Até que um dia ele recebe pelo correio a notícia de que recebera o Prêmio da Fundação MacArthur (premiação em dinheiro para subvencionar trabalhos inovadores e criativos). Então decide trabalhar em uma produção teatral monumental. Diz para a terapeuta com uma sinceridade funesta que pretende criar “algo grande e verdadeiro, colocar o meu verdadeiro Eu em alguma coisa”

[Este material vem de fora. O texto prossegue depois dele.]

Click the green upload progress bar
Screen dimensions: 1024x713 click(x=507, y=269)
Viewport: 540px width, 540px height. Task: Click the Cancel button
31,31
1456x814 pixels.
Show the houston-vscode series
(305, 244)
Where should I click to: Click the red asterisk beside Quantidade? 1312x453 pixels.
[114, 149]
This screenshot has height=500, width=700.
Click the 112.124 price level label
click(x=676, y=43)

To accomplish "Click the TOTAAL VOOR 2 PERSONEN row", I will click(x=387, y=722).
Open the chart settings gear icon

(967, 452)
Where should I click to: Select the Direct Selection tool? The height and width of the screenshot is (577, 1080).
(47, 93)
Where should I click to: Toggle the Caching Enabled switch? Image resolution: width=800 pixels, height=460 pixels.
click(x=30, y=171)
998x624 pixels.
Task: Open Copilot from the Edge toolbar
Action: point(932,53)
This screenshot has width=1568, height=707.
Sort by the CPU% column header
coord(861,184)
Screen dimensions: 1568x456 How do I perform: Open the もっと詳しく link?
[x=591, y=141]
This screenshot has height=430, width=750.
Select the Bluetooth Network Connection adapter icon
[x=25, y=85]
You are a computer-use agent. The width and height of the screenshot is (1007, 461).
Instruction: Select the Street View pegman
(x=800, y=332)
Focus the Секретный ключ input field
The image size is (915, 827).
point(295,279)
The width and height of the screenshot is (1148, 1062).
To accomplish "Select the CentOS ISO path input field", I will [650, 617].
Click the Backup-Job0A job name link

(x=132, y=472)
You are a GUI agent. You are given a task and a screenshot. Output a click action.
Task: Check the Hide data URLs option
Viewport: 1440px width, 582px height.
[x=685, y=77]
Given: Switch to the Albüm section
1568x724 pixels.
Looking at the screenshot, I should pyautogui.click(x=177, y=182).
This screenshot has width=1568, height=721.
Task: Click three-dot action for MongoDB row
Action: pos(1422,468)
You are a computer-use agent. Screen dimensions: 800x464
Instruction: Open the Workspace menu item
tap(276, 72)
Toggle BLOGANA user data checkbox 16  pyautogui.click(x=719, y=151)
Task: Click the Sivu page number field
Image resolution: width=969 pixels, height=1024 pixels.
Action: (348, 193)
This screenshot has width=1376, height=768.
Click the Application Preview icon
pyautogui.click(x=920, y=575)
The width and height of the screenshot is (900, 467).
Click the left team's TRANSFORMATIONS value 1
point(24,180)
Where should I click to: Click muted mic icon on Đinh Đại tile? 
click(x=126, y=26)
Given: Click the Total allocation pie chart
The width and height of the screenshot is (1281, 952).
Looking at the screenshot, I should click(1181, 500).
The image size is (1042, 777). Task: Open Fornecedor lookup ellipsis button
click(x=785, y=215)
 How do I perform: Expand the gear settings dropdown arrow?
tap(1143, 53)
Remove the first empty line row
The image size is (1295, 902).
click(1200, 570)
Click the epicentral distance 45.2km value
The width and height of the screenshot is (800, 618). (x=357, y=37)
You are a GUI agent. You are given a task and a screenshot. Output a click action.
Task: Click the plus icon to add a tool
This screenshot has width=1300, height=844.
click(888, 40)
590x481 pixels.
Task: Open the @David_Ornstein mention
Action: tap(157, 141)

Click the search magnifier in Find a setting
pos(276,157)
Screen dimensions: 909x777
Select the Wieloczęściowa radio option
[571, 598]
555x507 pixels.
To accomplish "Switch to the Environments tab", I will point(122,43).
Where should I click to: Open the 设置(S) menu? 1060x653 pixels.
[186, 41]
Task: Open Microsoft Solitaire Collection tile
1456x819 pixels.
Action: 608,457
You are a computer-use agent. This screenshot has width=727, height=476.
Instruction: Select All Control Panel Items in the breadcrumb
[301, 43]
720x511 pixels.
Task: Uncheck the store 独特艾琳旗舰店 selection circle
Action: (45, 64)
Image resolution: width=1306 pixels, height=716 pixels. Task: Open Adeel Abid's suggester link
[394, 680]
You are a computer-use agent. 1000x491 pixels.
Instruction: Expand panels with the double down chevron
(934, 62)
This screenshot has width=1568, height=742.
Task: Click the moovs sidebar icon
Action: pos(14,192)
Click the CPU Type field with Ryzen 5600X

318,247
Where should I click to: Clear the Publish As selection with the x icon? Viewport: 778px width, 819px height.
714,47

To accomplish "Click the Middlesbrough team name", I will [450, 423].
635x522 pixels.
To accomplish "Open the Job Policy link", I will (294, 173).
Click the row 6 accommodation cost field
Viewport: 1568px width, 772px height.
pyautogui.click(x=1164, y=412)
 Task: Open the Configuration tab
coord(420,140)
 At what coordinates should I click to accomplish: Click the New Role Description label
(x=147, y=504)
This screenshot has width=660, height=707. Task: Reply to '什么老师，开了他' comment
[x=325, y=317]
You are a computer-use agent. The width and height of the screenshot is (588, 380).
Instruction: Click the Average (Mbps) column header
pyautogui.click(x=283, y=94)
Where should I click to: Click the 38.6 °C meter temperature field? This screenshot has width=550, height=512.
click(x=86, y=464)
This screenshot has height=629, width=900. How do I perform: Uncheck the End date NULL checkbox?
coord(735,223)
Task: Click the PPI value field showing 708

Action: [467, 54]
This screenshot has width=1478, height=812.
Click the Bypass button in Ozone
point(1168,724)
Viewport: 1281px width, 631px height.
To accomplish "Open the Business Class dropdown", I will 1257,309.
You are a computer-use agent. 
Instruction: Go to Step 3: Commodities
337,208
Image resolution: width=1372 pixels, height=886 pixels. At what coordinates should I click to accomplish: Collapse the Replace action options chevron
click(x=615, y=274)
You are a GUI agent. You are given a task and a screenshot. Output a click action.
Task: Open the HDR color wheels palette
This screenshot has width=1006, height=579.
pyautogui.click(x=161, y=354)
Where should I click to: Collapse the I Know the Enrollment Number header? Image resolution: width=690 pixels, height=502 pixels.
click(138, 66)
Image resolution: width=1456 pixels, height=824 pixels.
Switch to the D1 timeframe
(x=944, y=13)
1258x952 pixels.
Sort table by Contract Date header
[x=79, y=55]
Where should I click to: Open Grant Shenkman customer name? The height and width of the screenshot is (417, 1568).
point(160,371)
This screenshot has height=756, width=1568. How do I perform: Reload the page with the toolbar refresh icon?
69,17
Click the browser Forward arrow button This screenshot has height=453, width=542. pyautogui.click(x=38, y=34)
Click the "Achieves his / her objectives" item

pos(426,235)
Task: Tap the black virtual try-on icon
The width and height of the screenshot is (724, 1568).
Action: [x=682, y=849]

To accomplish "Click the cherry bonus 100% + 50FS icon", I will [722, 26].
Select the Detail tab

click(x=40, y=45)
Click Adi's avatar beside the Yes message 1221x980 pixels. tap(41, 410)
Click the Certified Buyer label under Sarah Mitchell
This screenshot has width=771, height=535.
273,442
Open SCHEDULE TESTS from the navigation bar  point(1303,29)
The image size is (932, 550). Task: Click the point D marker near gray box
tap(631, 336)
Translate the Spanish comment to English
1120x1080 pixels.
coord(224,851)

A gigantesca produção teatral de Cadem:

um laboratório alquímico

Dentro de armazém impossivelmente enorme pretende criar uma réplica exata do bairro em que mora em Nova York, dirigindo milhares de atores, orientando-os em separados para reproduzirem vinhetas realistas. Quer reproduzir na ficção teatral no interior de uma gigantesca cenografia a sua própria vida até que ficção e não-ficção se confundam. Como o mapa gigante do conto de Jorge Luis Borges “O Rigor da Ciência” (1935) onde a representação (o mapa) de tão minuciosa assume as dimensões da realidade a ponto de substituí-la.

Os Estados Alquímicos

O pesquisador Eric G.Wilson em seu livro “Secret Cinema: gnostic visions in film” desenvolve a noção de “cinema alquímico” dentro do conjunto de filmes hollywoodianos que se inspiram na mitologia gnóstica. Para ele, ao longo da sua história o cinema criou dois tipos de heróis: o “extrovertido” que tenta intervir e alterar o mundo exterior e o “introvertido” que através da contemplação cultiva valores internos. Diferente disso, o “cinema alquímico” pratica a “centroversão”: busca integrar o mundo interior e exterior através de um processo de transformação íntima através dos estados alquímicos de transformação da matéria.